According to human rights organizations, there are about 1,400 people political, religious and “conscience” prisoners in prison or labor camps across China. Their “crimes” have included membership in underground political or religious groups, independent trade unions and nongovernmental organizations, or they have been arrested for participating in strikes or demonstrations and have publicly expressed dissenting political opinions.
This undeniable reality ought to be a wake up call to anyone who still believes the autocratic rulers of China will alter their disregard of human rights just because the country is richer. Regardless of how widely China’s leaders have opened its markets to the outside world, they have not retreated even half a step from their repressive political creed.
On the contrary, China’s dictators have become even more contemptuous of the value of universal human rights. In the decade after Tiananmen, the Communist government released 100 political prisoners in order to improve its image. Since 2000, as the Chinese economy grew stronger and stronger and the pressure from the international community diminished, the government has returned to hard-line repression.
Fang Lizhi, in the article “Liu Xiaobo and Illusions About China,” says Liu Xiaobo’s role in the publication of Charter 08 led to more trouble. Little wonder why. Here’s a line from the text:
… we stand today as the only country among the major nations that remains mired in authoritarian politics. Our political system continues to produce human rights disasters and social crises, thereby not only constricting China’s own development but also limiting the progress of all of human civilization. This must change, truly it must. The democratization of Chinese politics can be put off no longer.

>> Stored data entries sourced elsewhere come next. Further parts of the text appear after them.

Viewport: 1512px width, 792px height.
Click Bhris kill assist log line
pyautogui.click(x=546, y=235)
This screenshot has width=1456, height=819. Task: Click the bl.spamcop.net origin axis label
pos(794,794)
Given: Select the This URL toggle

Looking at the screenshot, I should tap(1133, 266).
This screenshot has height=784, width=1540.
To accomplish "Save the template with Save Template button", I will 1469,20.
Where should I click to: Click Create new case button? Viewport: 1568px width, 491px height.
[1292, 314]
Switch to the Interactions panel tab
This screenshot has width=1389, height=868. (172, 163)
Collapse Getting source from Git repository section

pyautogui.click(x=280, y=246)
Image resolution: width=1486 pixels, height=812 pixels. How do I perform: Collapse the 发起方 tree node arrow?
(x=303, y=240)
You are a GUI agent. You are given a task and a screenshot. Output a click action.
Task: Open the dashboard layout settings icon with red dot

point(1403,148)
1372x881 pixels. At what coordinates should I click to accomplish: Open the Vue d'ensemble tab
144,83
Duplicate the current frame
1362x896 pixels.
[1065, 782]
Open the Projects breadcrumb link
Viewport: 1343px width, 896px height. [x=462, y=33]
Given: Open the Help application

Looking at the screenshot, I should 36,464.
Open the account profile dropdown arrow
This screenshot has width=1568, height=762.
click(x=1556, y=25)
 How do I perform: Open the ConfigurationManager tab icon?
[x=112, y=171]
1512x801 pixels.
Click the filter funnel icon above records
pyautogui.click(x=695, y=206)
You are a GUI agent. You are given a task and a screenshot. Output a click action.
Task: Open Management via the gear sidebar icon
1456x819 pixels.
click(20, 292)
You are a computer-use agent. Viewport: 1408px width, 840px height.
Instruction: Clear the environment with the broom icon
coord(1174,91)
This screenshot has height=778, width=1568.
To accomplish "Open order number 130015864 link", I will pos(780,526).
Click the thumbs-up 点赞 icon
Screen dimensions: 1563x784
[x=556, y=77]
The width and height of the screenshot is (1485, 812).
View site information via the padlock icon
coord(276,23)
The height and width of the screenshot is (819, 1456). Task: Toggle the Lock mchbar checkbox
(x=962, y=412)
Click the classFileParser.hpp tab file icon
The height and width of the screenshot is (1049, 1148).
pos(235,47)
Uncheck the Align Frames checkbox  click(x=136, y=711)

The social strain is beginning to tell. In “How China is Weaker than it Looks,” Kerry Brown on The Diplomat writes:
… success means that Communist Party leaders once certain that they’d have two or three decades more of economic reforms to go before getting down to political changes have found themselves confronted with the need to do something far more quickly than expected.
China is on target to become a middle income country by as early as 2020. But while this transition may be welcome, it’s also a stage in any country’s development when various elites—whether business or political—will likely start to experience far sharper disagreements with each other. Lawyers and civil society groups, as the colour revolutions in the former Soviet bloc states show, start to gain much greater social traction, while entities that look and act like an authentic political opposition start to appear.
Acton has recently expanded the Chinese language area of its website. The section includes Acton’s Core Principles and biographical information on Lord Acton.
Lord Acton wrote, “Political atheism: End justifies the means. This is still the most widespread of all the opinions inimical to liberty.” Liu Xiaobo would understand.